Et tout ça pourquoi ? Pour ne pas provoquer, ont expliqué les parlementaires de droite et d’extrême droite, d’« appel d’air » qui pourrait conduire d’autres personnes à rejoindre le territoire français pour travailler dans ces métiers et bénéficier de ces régularisations. Une hérésie lorsque l’on sait que cette théorie raciste n’existe pas et que les critères très restrictifs entourant la mesure n’auraient jamais pu permettre à des primo-arrivants d’en bénéficier.

Les parlementaires, dont ceux du RN, ont enfin adopté une mesure visant à supprimer les réductions tarifaires attribuées jusqu’ici aux personnes en situation irrégulière pour les transports en commun. « Le texte final est un pur délire, a réagi le professeur de droit public Serge Slama. Les parlementaires se sont acharnés pour rendre ce droit encore plus inhumain et impraticable. Il n’augmentera pas l’efficacité de l’éloignement mais multipliera les cas d’irrégularisation et de précarisation des étrangers. »

Et l’avocat Stéphane Maugendre d’ajouter auprès de Mediapart : « Je n’ai jamais vu ça en 36 ans de barre.

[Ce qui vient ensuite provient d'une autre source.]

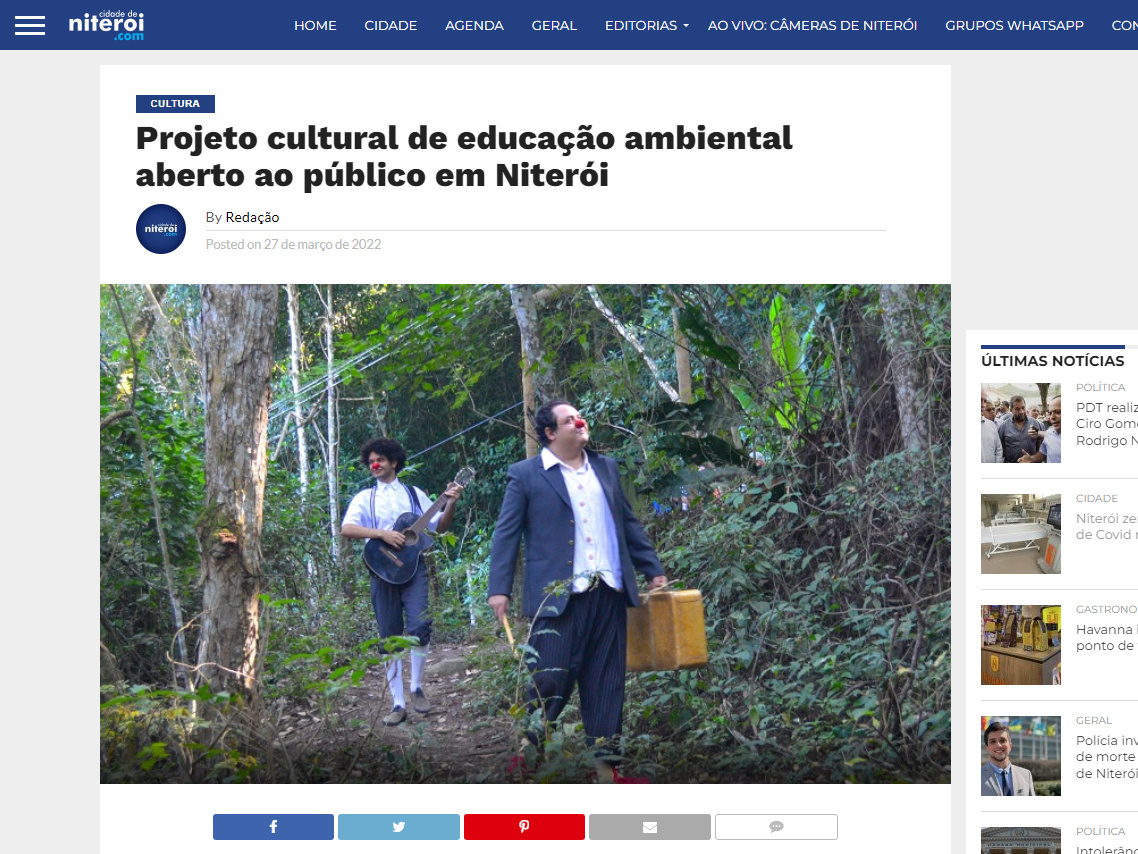Click the clowns in forest article image
The width and height of the screenshot is (1138, 854).
click(x=525, y=533)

L’extrême droite et Darmanin ont réussi à faire peur aux gens. Ces derniers vont se replier sur eux-mêmes. » La création de la carte de 10 ans avait, rappelle-t-il, été une impulsion à participer à la vie de la cité. « Et là, on construit tout l’inverse, c’est de la provocation au repli identitaire. »

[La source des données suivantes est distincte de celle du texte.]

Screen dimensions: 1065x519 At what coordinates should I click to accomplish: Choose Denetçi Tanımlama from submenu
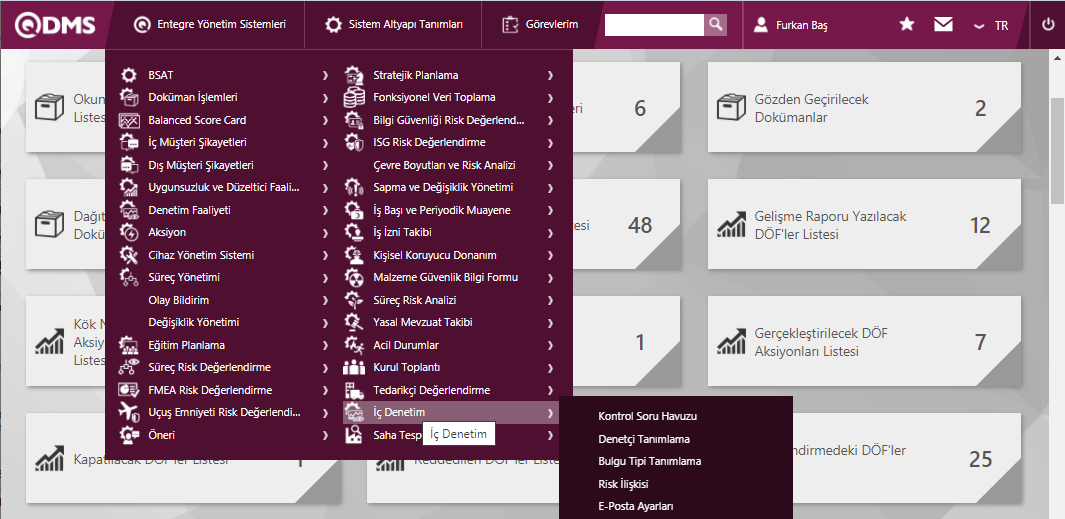pyautogui.click(x=643, y=439)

Une cinquantaine d’organisations associatives ou syndicales ont dénoncé en fin d’après-midi le texte « le plus régressif » depuis 40 ans. Dans un communiqué, la Défenseure des droits s’est alarmée « du choix de la préférence nationale ». La Marche des solidarités a appelé à se rassembler aux Invalides, à Paris, en fin d’après-midi, regrettant un texte « tellement immonde que même les fascistes du RN ont annoncé qu’ils le voteraient ce soir ».

Une réforme de l’aide médicale d’État dès 2024

Pour convaincre la droite de voter cette loi, Élisabeth Borne a assumé de s’engager à réformer l’aide médicale d’État (AME). Celle-ci devait, selon les volontés du Sénat, être supprimée au profit d’une aide médicale d’urgence avec un forfait annuel dont le montait aurait dû être fixé par la suite.

La première ministre, qui a commandé un rapport sur le dispositif dont l’objectif est d’apporter des soins médicaux aux étrangers en situation irrégulière présents en France et ne représente que 0,4 % des dépenses de la Sécurité sociale, est allée jusqu’à adresser un courrier en ce sens à Gérard Larcher. C’était la condition imposée par la droite pour poursuivre les discussions en CMP, la Macronie a plié sans sourciller.